Otro mes de cuarentena esperando a que este sea el último, lunes, martes, miércoles, jueves y viernes, los días de semana pasan lento como un caracol, sábado, domingo, y el fin de semana pasa en un abrir y cerrar de ojos.

Aburrida de la misma rutina, despertarme, desayunar y regresar a mi habitación para tener clases. Me gustaría decir que tengo tiempo de sobra, pero, todo lo contrario, a duras penas tengo tiempo de hacer ejercicio y lo aprovecho con todos mis ánimos para no enloquecer.

Ya no ocurre nada nuevo, todo se convirtió en algo monótono, espero no acostumbrarme a ello, a no familiarizarme con el encierro.

Los días pasan y cruzo los dedos por que este sea el último mes definitivo de cuarentena.

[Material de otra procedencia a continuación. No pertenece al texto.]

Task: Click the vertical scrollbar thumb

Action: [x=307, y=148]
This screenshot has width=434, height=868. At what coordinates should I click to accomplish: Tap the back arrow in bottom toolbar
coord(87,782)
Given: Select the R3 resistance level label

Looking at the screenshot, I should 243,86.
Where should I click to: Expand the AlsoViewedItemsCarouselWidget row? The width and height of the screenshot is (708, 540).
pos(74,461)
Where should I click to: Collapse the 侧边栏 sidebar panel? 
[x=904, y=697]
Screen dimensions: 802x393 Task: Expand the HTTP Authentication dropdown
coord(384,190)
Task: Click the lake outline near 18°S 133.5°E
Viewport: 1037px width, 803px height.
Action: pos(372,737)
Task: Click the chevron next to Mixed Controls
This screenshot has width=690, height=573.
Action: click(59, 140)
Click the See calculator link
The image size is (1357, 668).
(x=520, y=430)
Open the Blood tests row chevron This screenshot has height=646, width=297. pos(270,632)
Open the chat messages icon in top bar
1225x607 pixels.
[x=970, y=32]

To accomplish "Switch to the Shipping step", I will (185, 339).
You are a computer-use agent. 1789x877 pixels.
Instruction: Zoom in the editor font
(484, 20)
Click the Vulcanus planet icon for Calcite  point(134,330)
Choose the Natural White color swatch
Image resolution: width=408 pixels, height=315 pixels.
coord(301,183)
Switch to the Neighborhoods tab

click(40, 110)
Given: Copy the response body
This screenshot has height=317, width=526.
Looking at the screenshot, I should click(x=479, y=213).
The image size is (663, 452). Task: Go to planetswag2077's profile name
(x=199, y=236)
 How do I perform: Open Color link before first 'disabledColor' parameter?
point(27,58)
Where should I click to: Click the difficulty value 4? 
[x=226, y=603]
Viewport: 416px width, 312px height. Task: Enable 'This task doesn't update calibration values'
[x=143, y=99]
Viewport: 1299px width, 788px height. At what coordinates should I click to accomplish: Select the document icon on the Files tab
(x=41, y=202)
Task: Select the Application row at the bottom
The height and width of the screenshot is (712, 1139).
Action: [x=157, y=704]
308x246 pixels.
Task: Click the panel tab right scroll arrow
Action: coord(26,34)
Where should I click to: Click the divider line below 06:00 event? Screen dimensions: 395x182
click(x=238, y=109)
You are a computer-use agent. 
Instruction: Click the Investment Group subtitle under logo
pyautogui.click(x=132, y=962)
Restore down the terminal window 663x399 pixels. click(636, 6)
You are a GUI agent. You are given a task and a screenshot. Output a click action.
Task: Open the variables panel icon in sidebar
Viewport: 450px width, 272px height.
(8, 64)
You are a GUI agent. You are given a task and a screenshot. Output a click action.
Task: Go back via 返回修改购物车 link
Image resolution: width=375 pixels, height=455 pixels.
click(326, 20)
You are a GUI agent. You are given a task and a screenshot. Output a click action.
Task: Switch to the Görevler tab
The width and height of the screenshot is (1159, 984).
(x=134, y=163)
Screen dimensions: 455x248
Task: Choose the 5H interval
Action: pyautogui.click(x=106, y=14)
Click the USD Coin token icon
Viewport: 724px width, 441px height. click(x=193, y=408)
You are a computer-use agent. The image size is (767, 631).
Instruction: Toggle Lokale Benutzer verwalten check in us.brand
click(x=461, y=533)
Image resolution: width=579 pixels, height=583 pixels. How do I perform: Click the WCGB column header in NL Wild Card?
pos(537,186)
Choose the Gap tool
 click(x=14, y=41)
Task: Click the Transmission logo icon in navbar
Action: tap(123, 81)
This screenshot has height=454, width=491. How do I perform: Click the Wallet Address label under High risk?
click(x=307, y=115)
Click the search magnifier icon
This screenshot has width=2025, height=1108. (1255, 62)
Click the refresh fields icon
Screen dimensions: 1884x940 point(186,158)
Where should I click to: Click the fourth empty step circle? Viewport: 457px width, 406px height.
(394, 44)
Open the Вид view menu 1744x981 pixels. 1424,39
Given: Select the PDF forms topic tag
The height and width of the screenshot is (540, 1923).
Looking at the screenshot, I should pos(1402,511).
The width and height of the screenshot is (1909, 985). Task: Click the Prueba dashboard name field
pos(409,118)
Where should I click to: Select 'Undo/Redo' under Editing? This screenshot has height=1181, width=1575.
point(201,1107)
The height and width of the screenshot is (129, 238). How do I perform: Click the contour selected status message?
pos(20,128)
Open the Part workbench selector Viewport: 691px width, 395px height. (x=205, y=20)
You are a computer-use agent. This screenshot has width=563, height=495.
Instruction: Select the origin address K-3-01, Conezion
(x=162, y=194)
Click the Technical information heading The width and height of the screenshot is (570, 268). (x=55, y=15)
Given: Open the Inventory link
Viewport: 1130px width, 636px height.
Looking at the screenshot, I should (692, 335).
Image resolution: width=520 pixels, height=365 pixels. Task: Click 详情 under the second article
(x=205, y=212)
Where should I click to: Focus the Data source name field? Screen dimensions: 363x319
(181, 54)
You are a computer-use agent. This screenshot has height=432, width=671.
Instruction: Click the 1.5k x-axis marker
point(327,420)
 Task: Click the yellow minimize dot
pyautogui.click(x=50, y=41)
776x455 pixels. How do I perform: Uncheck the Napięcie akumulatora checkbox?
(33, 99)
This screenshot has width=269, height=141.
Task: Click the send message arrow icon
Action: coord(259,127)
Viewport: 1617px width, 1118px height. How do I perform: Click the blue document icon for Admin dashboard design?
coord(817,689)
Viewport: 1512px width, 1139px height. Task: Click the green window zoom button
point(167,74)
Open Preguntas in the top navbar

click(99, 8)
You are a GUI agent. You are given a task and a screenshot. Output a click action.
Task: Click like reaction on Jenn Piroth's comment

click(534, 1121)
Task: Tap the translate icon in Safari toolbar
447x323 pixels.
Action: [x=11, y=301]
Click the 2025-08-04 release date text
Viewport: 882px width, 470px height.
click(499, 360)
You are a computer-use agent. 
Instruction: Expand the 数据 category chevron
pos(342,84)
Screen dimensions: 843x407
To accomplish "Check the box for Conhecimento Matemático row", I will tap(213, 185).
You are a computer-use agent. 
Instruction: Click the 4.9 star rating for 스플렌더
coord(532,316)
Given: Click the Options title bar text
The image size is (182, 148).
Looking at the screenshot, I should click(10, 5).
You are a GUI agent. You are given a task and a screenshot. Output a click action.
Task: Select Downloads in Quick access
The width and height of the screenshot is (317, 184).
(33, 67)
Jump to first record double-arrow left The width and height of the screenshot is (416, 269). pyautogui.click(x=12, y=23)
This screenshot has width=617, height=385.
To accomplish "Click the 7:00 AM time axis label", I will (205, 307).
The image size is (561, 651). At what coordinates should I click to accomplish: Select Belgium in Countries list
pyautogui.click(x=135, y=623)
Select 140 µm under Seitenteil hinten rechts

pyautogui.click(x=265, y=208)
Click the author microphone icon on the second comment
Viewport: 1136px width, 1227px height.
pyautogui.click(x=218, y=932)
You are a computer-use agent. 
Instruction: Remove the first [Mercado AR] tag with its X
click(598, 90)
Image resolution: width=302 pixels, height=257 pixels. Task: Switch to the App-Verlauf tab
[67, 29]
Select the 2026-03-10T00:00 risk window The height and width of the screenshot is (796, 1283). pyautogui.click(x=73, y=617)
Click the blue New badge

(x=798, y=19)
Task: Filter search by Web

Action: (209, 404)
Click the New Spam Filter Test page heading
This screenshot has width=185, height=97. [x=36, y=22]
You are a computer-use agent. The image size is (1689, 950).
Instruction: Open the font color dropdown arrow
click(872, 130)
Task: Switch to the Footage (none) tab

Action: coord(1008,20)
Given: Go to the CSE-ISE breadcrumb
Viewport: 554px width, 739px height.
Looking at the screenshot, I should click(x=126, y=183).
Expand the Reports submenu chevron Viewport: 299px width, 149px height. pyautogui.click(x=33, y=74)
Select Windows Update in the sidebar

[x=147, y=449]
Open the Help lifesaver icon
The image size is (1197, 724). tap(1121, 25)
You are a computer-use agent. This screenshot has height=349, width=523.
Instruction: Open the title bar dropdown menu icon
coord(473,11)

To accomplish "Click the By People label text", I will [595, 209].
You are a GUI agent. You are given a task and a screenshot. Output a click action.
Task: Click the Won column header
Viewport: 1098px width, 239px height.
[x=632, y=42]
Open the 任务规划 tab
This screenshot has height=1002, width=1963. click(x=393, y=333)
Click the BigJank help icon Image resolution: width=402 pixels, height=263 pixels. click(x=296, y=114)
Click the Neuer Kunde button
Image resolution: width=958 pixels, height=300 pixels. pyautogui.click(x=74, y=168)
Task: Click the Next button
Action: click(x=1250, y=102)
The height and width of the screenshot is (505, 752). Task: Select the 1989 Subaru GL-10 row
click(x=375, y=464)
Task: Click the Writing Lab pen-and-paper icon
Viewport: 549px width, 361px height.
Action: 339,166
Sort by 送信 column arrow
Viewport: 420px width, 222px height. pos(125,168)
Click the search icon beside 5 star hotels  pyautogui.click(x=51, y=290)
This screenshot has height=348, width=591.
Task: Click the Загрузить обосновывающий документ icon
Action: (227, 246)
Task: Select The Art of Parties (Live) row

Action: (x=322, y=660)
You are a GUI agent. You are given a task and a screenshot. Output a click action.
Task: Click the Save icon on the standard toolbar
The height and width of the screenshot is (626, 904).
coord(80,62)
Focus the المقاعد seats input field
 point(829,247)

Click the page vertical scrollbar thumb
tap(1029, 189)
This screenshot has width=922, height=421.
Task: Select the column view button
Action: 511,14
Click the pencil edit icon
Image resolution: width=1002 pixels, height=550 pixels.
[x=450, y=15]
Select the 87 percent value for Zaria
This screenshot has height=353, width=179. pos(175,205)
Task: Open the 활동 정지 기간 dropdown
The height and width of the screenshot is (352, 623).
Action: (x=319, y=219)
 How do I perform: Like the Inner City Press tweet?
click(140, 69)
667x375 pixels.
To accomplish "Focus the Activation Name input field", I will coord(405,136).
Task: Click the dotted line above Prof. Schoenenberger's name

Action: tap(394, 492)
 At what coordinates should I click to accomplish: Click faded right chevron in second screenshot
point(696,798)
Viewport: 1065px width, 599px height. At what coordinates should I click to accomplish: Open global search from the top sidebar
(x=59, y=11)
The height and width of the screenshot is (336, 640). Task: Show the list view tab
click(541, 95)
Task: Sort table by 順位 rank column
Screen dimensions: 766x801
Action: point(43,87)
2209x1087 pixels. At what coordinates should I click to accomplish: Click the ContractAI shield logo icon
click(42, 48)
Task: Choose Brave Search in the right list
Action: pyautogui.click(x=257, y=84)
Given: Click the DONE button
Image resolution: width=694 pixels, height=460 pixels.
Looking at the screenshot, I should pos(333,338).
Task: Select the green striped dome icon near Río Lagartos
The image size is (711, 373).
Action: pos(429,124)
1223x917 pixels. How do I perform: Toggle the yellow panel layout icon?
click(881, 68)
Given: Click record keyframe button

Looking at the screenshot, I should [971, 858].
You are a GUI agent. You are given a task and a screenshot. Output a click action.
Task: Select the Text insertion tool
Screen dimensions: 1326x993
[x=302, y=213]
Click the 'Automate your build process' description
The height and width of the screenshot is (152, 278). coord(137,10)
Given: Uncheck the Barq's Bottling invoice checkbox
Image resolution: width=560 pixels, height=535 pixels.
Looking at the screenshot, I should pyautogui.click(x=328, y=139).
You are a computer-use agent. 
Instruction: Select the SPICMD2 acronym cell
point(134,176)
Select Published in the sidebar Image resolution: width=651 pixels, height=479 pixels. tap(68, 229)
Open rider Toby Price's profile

Miro hacia el pasado en los primeros días que inició el aislamiento, y recuerdo lo feliz que estaba por no tener que ir a la universidad. Hoy me arrepiento de ello, ahora es algo que anhelo, pasar tiempo con mis compañeros y las risas que compartíamos, extraño esa caminata que hacía todos los días después de clases para regresar a mi casa, las salidas con mis amigas y, sobre todo, ver a mi familia.

Hoy temo de haberme acostumbrado a estar encerrada y no socializar, temo que cuando acabe la cuarentena, mis ganas de salir sean nulas, no por miedo a contagiarme, si no por la misma costumbre de no salir.

Bandas musicales pasan por mi ventana y solo logro pensar ¿cuántas calles habrán recorrido? ¿Los han apoyado?

Quejas, desespero y depresión cruzan mi mente, noticias que llenan mi corazón de tristeza llegan a mí, como una especie de choque con la realidad, solo espero que todo pase rápido como la velocidad de la luz.

Hay tantas cosas que quiero hacer, pero el mismo deseo me aleja de ello, me engaña y traiciona con él tiempo.

Barro, trapeo y lavo los platos, lo hago cada vez que puedo para ayudar a mi madre en el aseo de la casa. La universidad me consume, el futuro lo veo lejano, quisiera tener el poder de adelantar todo hasta la mejor parte, pero la verdad es que por todo lo que pasamos en la vida, sean cosas malas o buenas, son la formación que tenemos para crecer como personas y poder enfrentarnos al camino largo que nos queda.

Entro a mi habitación, me siento en la cama, abro mi computador y me preparo para otro día de clase.